BEGIN Material for this task

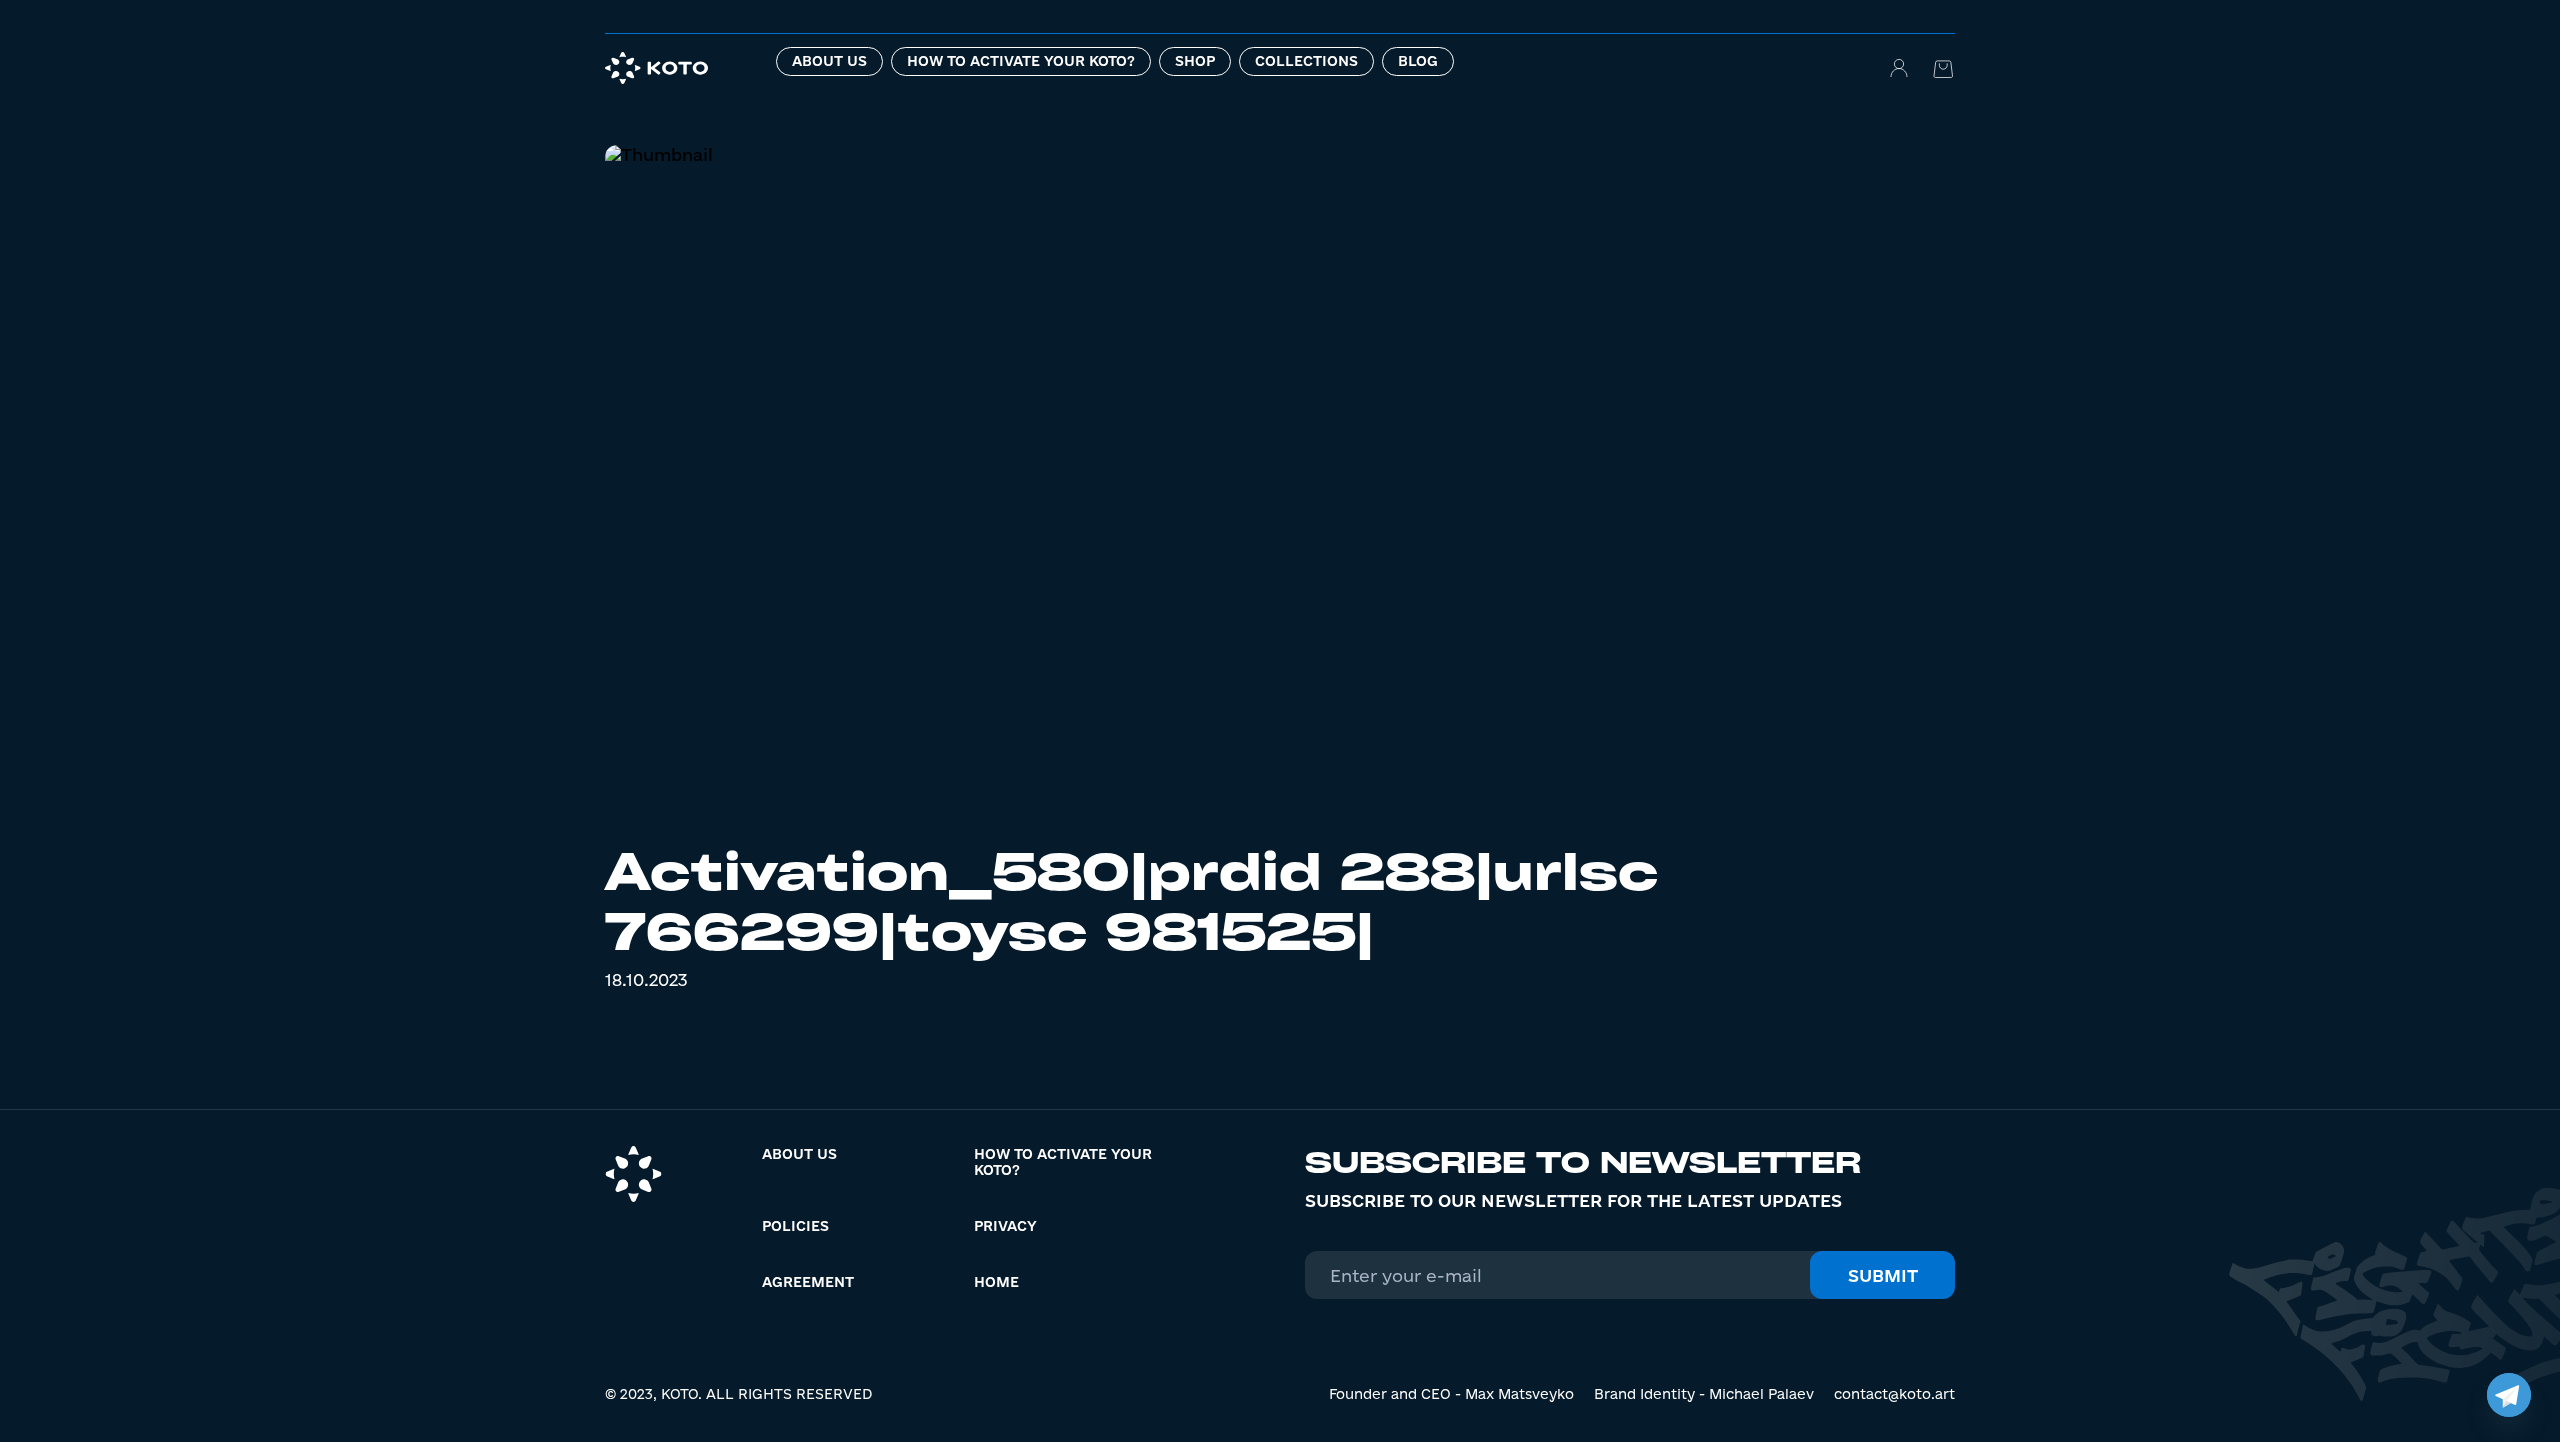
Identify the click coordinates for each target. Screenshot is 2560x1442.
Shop (1195, 61)
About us (829, 61)
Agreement (808, 1282)
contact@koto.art (1894, 1394)
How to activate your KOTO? (1021, 61)
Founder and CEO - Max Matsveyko (1451, 1394)
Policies (795, 1226)
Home (996, 1282)
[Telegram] (2509, 1395)
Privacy (1005, 1226)
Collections (1306, 61)
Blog (1418, 61)
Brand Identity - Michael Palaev (1704, 1394)
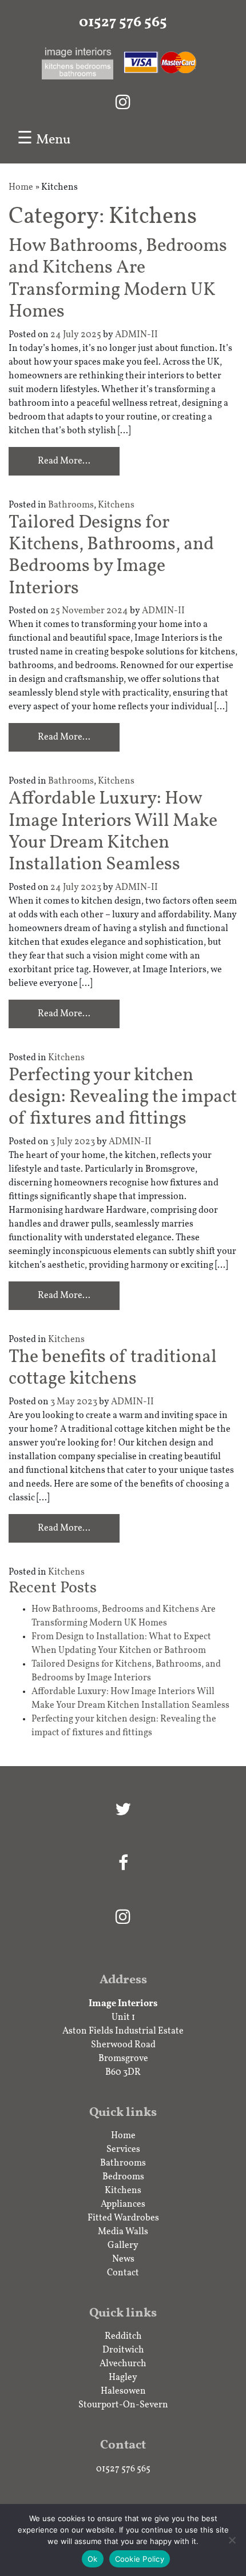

END Material for this task

Aim of the task => Without the pictures, please output every record exactly.

Response to the task =>
Identify the click coordinates for each target. Screenshot is 2560x1442.
Shop (1195, 61)
About us (829, 61)
Agreement (808, 1282)
contact@koto.art (1894, 1394)
How to activate your KOTO? (1021, 61)
Founder and CEO - Max Matsveyko (1451, 1394)
Policies (795, 1226)
Home (996, 1282)
[Telegram] (2509, 1395)
Privacy (1005, 1226)
Collections (1306, 61)
Blog (1418, 61)
Brand Identity - Michael Palaev (1704, 1394)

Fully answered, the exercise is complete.